Witam,
Od paru dni zauważyłam w opuszczonym domu psa.
Pies jest strasznie chudy ma wiele blizn, jak na razie tylko go podkarmiam.
Problem w tym, że pies jest prawdopodobnie głuchy bo gdy wchodzę do pomieszczenia w którym śpi nie reaguję na wołanie czy pukanie.
Pies nie pokazuję chęci kontaktu z człowiekiem? Nie macha ogonem gdy nakładam jedzenie, je tylko jak oddale się na jakieś 2 metry.
Nie jest agresywny, boje się że jak odzyska siły to może zacząć atakować.

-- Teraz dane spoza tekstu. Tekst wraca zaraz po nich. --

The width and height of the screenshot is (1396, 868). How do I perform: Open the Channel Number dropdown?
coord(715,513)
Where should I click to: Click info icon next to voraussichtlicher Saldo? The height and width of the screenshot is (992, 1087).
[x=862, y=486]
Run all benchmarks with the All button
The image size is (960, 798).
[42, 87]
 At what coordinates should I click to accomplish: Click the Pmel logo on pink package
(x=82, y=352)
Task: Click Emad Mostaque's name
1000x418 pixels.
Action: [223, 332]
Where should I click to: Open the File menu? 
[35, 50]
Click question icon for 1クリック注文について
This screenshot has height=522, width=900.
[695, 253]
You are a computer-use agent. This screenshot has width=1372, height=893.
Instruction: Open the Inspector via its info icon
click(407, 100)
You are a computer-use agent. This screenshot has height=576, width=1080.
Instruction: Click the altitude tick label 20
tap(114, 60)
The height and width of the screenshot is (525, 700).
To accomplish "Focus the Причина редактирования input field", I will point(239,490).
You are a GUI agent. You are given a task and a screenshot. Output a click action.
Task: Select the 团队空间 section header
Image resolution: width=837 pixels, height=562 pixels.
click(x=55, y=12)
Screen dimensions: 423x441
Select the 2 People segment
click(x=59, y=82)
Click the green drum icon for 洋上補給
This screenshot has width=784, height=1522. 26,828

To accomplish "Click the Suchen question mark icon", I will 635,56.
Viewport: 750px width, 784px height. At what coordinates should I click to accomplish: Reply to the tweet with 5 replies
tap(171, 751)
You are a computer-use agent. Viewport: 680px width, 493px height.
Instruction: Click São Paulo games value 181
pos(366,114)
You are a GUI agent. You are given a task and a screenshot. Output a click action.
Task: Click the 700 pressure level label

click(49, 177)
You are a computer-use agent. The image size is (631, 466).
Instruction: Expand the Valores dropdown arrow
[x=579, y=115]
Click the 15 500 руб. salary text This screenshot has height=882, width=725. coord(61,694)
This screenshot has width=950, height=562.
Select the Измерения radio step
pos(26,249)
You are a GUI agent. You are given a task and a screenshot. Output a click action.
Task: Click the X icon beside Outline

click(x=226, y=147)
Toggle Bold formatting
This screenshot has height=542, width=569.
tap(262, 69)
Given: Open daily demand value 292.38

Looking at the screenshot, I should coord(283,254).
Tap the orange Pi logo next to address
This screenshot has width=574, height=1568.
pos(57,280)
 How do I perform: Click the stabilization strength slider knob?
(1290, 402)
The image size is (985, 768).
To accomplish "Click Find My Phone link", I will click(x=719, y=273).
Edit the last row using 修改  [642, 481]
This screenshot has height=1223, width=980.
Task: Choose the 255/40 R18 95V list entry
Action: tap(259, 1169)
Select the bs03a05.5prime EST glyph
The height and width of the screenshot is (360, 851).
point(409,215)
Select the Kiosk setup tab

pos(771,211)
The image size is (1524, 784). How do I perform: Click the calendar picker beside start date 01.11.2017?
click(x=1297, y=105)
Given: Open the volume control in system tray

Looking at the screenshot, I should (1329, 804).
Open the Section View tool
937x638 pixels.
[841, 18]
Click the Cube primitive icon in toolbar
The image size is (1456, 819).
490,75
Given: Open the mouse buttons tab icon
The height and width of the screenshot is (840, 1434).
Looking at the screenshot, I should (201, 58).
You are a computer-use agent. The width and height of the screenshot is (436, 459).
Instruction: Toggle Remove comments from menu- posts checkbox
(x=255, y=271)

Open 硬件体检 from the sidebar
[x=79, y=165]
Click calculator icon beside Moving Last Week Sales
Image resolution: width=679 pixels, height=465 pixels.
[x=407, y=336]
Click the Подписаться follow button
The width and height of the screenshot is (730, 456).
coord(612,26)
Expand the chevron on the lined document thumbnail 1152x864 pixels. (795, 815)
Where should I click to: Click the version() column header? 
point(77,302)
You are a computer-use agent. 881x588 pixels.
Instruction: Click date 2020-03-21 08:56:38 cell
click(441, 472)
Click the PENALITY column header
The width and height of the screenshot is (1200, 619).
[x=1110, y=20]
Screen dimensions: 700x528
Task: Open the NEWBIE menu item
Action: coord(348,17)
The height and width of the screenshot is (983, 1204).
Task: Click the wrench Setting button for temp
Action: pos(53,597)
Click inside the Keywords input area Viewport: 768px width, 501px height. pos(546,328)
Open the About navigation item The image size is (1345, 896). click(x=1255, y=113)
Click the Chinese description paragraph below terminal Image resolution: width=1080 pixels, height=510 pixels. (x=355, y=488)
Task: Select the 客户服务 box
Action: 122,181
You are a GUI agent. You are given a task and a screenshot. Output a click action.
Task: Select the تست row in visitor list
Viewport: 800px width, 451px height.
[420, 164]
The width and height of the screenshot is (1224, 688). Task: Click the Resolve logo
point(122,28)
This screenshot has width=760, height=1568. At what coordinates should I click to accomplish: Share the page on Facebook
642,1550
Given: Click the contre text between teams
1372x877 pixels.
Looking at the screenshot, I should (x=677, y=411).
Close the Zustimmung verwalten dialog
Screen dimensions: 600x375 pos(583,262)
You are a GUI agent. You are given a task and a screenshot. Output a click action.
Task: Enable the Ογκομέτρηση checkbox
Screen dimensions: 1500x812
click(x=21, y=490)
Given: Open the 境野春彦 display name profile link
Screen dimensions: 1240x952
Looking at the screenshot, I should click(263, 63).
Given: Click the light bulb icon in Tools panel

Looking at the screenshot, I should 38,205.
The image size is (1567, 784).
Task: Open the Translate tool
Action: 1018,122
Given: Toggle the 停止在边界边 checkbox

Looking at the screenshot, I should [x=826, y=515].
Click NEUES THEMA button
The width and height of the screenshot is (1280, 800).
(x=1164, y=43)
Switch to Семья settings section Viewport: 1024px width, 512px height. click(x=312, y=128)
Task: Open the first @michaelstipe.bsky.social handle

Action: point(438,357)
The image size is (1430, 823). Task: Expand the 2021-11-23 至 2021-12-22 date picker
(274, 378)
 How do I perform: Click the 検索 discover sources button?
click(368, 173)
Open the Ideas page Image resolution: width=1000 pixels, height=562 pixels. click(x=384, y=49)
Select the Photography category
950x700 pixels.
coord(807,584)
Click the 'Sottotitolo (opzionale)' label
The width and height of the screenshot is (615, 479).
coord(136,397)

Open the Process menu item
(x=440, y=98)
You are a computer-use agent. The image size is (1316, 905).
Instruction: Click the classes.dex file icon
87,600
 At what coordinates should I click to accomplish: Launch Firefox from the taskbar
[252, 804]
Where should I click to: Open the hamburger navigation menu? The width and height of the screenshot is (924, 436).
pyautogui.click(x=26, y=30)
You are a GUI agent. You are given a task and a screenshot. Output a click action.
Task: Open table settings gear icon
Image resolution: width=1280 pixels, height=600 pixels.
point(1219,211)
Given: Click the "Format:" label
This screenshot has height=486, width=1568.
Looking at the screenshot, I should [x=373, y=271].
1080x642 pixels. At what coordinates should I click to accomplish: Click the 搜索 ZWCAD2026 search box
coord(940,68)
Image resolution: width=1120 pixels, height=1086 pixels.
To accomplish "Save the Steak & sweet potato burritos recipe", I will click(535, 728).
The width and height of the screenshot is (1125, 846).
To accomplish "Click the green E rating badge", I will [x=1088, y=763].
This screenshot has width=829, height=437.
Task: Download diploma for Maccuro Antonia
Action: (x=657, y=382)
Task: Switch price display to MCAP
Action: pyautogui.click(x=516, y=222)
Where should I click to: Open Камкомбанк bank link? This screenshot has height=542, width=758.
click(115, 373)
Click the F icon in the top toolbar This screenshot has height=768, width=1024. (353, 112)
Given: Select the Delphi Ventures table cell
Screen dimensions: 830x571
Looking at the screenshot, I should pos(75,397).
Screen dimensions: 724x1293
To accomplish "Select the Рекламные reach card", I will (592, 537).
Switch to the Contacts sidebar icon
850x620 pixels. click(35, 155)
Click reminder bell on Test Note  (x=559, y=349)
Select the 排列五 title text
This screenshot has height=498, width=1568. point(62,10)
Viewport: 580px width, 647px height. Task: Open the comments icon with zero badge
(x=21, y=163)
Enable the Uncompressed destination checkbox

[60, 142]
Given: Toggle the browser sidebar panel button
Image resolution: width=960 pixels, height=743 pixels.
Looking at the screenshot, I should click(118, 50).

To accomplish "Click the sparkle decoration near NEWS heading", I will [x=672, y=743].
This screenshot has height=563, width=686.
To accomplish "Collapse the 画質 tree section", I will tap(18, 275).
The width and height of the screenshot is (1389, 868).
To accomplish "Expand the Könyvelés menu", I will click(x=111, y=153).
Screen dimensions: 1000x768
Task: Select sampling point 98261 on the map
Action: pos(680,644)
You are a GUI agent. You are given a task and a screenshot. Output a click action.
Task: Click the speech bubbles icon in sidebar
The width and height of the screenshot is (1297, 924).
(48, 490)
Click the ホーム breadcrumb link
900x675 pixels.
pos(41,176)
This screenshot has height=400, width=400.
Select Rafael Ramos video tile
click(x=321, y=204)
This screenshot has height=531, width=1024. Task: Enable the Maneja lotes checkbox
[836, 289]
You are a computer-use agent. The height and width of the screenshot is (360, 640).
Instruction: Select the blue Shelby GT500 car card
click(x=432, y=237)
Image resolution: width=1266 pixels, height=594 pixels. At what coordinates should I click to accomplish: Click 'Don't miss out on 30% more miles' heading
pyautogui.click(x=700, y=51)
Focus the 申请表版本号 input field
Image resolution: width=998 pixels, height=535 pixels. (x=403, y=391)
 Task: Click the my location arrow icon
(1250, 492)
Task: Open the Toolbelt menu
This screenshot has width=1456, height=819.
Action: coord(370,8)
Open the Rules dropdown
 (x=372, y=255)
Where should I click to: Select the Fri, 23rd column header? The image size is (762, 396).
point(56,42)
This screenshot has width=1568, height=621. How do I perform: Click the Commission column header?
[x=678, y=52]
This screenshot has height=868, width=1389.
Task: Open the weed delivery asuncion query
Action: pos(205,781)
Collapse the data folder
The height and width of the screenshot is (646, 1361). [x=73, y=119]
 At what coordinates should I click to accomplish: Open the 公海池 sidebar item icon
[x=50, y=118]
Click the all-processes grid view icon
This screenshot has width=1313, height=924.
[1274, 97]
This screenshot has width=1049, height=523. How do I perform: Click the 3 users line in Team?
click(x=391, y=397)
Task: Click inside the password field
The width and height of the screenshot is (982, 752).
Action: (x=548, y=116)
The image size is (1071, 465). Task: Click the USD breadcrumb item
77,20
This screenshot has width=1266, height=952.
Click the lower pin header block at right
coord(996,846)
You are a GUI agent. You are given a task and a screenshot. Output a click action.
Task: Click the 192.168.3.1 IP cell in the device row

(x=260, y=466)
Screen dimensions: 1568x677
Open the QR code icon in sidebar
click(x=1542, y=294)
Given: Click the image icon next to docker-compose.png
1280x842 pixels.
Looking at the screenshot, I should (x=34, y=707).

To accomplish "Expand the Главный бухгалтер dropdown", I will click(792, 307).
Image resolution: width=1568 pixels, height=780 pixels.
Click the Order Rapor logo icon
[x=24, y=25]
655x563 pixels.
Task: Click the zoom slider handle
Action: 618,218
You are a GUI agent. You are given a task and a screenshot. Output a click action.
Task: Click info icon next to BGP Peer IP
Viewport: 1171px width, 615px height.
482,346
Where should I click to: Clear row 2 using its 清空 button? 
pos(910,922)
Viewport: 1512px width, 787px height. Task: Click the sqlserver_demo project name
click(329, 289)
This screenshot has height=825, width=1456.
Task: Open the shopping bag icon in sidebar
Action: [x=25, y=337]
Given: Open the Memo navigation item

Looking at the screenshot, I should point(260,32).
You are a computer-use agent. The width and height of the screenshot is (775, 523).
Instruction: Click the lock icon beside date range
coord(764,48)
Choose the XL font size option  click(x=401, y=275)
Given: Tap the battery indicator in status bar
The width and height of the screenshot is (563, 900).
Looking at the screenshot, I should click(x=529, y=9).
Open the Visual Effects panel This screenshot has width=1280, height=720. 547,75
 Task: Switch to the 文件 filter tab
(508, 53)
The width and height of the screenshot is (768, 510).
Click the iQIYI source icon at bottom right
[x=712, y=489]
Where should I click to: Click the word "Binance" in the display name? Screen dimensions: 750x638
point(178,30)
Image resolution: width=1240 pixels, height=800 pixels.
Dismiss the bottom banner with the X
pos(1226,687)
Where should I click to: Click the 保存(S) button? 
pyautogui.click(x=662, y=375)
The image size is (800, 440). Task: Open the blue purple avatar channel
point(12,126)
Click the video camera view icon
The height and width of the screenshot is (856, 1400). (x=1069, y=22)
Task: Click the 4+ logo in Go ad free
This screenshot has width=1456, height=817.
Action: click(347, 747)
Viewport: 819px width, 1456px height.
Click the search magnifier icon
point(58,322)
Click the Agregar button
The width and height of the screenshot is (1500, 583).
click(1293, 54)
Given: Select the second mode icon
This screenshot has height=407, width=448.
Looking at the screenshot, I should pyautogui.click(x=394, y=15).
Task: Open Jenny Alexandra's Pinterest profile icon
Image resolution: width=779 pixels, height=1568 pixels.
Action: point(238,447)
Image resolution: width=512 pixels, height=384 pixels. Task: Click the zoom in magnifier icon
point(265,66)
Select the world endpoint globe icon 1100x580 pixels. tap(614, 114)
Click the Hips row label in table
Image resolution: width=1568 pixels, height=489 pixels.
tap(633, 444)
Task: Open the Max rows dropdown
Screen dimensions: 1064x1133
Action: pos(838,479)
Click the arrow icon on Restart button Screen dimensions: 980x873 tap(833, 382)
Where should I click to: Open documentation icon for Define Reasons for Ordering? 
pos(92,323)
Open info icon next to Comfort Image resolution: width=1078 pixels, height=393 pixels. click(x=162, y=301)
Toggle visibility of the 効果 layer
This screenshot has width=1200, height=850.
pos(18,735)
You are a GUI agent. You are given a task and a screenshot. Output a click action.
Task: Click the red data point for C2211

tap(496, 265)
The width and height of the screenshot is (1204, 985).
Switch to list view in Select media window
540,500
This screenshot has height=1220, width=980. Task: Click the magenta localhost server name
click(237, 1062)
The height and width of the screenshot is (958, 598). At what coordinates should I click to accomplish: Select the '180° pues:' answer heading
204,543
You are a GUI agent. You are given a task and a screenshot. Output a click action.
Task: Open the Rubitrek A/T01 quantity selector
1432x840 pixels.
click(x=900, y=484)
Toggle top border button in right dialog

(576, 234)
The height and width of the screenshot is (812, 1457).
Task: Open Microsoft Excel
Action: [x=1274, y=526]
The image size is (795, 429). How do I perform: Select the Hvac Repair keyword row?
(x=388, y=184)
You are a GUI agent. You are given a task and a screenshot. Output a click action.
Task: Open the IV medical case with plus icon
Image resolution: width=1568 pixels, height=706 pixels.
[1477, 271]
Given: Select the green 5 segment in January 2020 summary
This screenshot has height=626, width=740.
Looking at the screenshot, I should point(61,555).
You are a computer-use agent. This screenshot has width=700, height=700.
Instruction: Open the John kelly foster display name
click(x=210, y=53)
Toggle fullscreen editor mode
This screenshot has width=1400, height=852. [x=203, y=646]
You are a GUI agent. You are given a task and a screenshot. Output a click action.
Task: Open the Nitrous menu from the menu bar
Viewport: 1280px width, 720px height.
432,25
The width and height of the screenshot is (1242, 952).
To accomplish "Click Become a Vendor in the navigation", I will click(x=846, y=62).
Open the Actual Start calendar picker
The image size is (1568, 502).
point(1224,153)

Co mogę zrobić w tej sytuacji?
Nie mogę zabrać go do siebie mam już 4 inne psy
P.S. Pies śpi w pomieszczeniu które puste stoi już od ok 20 lat - wiem że rok temu ktoś wykupił całą posiadłość.
Śpi w ogromnym budynku w którym kiedyś trzymane były konie, teraz nie ma tam nic, gołe ściany i w rogu stara wykładzina na której śpi.
Drzwi do tego pomieszczenia zamknięte są na klucz.
Zauważyłam tylko że okno jest otwarte i tamtędy właśnie wchodzę.
Czy mogę mieć problemy? Jak pomóc temu psu - do schroniska nie bo tam zginie na pewno.
Za słaby jest żeby walczyć z innymi psami o jedzenie.